What About Signs of Domestic Violence?

People generally think domestic violence is connected with the word “domestic” implying home. When “domestic” is accompanied by the word “violence” perhaps the suggestion is that domestic violence is violence directed by any family member toward another.  Actually, that makes it “family violence” not “domestic violence”.  Professionals would define domestic violence more accurately as “intimate partner violence or spousal abuse”.  The Apostle Paul would say that “the acts of the sinful nature are obvious… hatred, discord, jealousy, and fits of rage and envy;” (Galatians 5:19-20)

Statistically, far more women than men in marriage and dating relationships are victims of severe injury, homicide, and sexual assault.  However, domestic violence is not merely referring to the use of physical force. There are the issues of abuse of power involved in domestic violence, as well as the cultural devaluation and sexual objectification of women and girls in general. Perhaps, a reasonable place to start would be to consider abuse or violence of spouses or dating couples in the context of offenses against health, safety, and respect of the victim. Of course, the witnesses to these abuses, such as, children are deeply affected. 

Men are considered the primary perpetrators of domestic abuse through medical and criminal violence research.   Well meaning men can be and are abusive and violent toward their partners or spouses; yet, not all well meaning men are perpetrators of violence or abuse.  You as an outside observer or bystander may not notice the signs of abuse by a well meaning man because of his stature or importance.   However, the sinful nature in anyone can erupt into abuse.

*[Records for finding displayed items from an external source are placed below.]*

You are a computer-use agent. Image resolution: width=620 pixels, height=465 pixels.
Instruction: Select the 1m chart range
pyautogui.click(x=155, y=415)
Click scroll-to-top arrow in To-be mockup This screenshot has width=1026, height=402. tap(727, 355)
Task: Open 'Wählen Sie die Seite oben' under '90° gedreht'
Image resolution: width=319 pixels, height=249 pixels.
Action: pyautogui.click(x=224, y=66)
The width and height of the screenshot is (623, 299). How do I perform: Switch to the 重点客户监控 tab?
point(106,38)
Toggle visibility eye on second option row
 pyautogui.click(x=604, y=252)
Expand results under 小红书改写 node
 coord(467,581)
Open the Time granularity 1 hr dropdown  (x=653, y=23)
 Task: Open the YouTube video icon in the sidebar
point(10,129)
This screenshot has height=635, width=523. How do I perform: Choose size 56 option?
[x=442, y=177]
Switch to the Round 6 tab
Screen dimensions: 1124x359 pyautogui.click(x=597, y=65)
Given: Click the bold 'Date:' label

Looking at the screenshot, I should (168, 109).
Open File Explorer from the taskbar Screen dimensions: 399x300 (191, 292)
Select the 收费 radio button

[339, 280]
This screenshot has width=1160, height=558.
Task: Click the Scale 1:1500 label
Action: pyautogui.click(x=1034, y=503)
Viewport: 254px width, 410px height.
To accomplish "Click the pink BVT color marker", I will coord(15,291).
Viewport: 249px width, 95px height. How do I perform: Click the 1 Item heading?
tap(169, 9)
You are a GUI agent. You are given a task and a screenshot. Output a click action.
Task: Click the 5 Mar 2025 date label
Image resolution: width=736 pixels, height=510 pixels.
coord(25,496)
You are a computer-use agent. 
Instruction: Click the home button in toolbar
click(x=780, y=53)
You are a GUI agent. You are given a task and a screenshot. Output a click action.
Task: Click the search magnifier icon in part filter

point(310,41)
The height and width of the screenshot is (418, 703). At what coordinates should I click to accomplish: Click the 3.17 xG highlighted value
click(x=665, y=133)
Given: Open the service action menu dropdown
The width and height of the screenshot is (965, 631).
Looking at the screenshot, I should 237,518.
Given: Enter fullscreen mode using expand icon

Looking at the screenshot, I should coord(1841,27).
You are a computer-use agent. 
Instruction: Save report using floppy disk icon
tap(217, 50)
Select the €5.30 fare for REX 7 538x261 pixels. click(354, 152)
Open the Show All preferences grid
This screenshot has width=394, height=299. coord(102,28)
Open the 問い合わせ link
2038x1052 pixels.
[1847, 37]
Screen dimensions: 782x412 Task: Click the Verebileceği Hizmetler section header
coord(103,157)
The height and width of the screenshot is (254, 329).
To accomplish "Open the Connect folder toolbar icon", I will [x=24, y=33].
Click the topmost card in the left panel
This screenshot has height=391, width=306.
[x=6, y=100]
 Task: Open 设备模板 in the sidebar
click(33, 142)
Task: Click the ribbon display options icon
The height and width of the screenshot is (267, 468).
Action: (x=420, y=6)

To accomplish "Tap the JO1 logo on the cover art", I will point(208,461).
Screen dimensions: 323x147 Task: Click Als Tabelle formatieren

Signs of abuse are not always obvious. Some of the subtle warnings can be noticed during the interactions of a couple.   Think about yourself, how would you feel if during general conversations with others your spouse consistently spoke for you or frequently interrupted your responses? How would you feel as the recipient of continued intimidating stares and looks?   How would you feel if you were constantly berated as a spouse or woman?  How would you feel if your spouse routinely and menacingly pointed his finger in your face during disagreements?

There are more glaring signs. Unwanted and harsh contact such as pushing, pulling and grabbing on the arm of one’s spouse could be signs for concern. When a woman uncharacteristically wears long sleeves in the summer she may be covering bruises on her arms. If she uncharacteristically wears dark glasses indoors – as in a church service – she may have been struck near the eye(s) by her spouse or boyfriend. The explanation that she fell and bumped her head may not be true and could be a sign of domestic violence. There certainly may be other signs.